In recent years much attention has been focused upon the discovery that biologically active substances can be carried into living cells through the mediation of tiny lipid vesicles, also known as liposomes. Such lipid vesicles comprise monolamellar phospholipid membranes encapsulating aqueous solutions of the biologically active substances and are provided as suspensions in aqueous carriers. The progress of lipid vesicle therapy from the research laboratory to practical medical application has been slow, however, as lipid vesicles are not storage stable and must be prepared immediately before use in order to be fully effective.

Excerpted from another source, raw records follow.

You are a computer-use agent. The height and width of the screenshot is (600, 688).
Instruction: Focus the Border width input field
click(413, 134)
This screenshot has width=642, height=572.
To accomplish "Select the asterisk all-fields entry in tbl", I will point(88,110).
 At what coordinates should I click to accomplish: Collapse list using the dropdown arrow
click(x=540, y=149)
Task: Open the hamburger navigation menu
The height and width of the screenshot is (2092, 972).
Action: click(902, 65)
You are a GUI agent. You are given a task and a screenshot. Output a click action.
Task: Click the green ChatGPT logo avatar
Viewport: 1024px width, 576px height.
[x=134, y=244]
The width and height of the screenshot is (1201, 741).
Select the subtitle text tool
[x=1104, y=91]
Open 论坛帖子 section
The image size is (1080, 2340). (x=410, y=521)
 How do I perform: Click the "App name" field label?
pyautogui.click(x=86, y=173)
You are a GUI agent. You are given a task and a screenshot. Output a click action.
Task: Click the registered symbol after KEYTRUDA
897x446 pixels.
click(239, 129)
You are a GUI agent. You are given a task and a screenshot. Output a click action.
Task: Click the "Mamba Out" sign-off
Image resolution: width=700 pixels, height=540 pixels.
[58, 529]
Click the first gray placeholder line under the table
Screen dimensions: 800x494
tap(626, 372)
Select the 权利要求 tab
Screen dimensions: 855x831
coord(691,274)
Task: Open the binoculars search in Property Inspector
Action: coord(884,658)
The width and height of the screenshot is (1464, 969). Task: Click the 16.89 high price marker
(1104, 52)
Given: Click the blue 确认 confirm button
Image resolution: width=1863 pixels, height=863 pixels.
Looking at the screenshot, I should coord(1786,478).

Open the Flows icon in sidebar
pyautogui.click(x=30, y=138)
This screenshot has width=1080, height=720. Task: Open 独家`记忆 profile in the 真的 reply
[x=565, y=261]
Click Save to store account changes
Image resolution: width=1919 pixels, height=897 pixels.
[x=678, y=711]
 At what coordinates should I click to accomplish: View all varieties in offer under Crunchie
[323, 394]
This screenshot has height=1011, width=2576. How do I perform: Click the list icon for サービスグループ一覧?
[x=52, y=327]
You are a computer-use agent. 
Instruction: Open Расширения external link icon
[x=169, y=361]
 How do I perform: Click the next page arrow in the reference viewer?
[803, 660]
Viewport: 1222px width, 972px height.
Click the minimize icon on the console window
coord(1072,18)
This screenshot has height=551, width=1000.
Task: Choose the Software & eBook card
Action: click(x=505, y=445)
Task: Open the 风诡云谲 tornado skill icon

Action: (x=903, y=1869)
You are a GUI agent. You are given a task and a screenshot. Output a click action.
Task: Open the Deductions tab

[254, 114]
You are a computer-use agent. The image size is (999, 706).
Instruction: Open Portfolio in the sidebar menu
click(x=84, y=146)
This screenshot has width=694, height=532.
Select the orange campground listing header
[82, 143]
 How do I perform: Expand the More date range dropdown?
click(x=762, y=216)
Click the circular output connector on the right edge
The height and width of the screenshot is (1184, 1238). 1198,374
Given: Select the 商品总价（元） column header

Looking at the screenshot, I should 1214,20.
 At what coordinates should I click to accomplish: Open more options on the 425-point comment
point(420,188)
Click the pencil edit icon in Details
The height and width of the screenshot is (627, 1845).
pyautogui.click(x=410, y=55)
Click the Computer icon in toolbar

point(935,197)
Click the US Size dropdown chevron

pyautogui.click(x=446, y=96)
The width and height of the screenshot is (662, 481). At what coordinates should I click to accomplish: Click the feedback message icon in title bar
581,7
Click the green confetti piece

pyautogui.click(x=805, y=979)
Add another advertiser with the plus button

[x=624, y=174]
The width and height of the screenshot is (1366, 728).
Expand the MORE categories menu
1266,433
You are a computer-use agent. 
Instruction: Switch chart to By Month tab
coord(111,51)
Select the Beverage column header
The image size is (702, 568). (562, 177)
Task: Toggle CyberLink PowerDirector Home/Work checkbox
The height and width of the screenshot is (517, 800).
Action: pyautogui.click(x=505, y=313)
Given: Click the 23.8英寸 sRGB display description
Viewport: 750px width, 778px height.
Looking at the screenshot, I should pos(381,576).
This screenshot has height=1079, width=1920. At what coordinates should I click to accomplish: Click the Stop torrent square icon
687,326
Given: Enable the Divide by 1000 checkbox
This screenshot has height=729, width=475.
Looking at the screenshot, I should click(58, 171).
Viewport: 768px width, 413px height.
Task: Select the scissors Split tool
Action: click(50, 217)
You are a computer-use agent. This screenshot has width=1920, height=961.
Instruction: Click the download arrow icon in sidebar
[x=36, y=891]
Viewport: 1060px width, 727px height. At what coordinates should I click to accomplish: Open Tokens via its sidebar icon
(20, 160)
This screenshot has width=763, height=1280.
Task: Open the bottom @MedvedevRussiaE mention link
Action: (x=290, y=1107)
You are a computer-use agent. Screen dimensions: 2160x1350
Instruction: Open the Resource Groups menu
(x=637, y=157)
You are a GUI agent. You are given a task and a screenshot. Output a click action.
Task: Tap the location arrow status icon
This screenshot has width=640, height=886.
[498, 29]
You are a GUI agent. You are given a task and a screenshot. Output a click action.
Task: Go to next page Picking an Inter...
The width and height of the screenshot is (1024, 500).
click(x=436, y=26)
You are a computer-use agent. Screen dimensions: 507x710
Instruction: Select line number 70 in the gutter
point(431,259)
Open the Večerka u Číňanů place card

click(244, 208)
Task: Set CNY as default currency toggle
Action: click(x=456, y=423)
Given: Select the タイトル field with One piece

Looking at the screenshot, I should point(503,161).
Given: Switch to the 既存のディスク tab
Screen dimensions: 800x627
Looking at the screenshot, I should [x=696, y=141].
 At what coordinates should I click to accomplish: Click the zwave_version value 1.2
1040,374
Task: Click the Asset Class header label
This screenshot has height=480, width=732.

A constant supply of dioxygen is required by tissues for the maintenance of metabolism. Many medical situations involve an immediate or prolonged deficiency in the oxygen supply to the tissues, for example, in cardiovascular failure, shock due to blood loss, atherosclerosis and other occlusive vascular disease, erythrocyte enzyme defects, hemolytic anemia, and defects in blood oxygenation due to low oxygen pressure or lung disease. Increase in the supply of oxygen to the red blood cells by administration of gaseous oxygen may have little influence on the amount of oxygen delivered to some tissues. The relatively high oxygen affinity of hemoglobin in red blood cells stored in blood banks and in vivo under certain adverse conditions can result in the release of only a small and inadequate fraction of the hemoglobin-bound oxygen to some critical tissues during circulation.
The normally high oxygen affinity of hemoglobin is reduced in the presence of certain chemical substances known as allosteric effectors, some of which are important natural components of red cells. One of the most potent of these effectors is inositol hexaphosphate, IHP. The incorporation of IHP into intact erythrocytes may be accomplished by incubating the erythrocytes with lipid vesicles containing IHP in a phospholipid membrane, according to the method disclosed by Y-C. Nicolau and K. Gersonde in U.S. Pat. No. 4,192,869, whereby the lipid membrane fuses with erythrocyte cell membrane and the IHP is incorporated into the cell. Upon their return to the circulating blood the IHP-containing erythrocytes release to the tissues a larger fraction of the oxygen they absorbed in the lungs, resulting in increases in the total amount of oxygen supplied to the tissues and allowing a higher tissue oxygen pressure. The reduced oxygen affinity of the hemoglobin contained in the modified erythrocytes is retained for the life of the red cell.
Lipid vesicles laden with IHP begin to lose their ability to cause inositol hexaphosphate to penetrate the erythrocyte membrane within a few hours if they are stored at temperatures above their phase transition temperature. Storage at 37.degree. C. (this temperature is not only the temperature of the physiological environment of the red blood cells but is also higher than the phase transition temperature which is necessary to enhance the fusion of vesicles with the cell membrane) leads to a mutual fusion of the lipid vesicles. This fusion leads to the formation of large multilamellar vesicles which cannot transport the IHP into red cells and thereby decrease their oxygen affinity. FIG. 1 demonstrates the half-life of unilamellar lipid vesicles at 37.degree. C. This half-life time depends on the differences in phospholipid composition. The vesicle-mediated IHP uptake is measured as change in the O.sub.2 half-saturation pressure, of the red blood cells under standard conditions (see also Y. C. Nicolau and K. Gersonde in U.S. Pat. No. 4,192,869).
Until now lipid vesicles could not be stored longer than one to two days and had to be produced anew each time their use was required. The need for the energy- and frequency-controlled sonication procedure at the time and place wherein the modification of the erythrocytes or the administration of lipid vesicle-encapsulated drugs is to be performed limits the usefulness of this procedure and of other medical procedures employing liposome mediated administration of drugs.
The study and potential clinical use of IHP modified erythrocytes is thus severely handicapped by the instability of the lipid vesicles which make it necessary to prepare the IHP-containing lipid vesicles within hours of their use, limiting their use to locations where apparatus is available for preparing the lipid vesicles and increasing the time required for the process of modifying erythrocytes to treat patients. Lipid vesicle suspensions for modifying erythrocytes of patients have to be produced under absolutely sterile conditions. Furthermore, the lipids and the lipid vesicles have to be produced and stored under anaerobic conditions to avoid oxidation of phospholipids and a loss of effectivity to mediate IHP incorporation by cells. These processes therefore have to be performed under servere control, which is possible only in special laboratories. The constraints of lipid membrane instability to heat and oxidation equally limit the usefulness of lipid vesicles laden with biologically active substances other than IHP. The present invention overcomes this problem.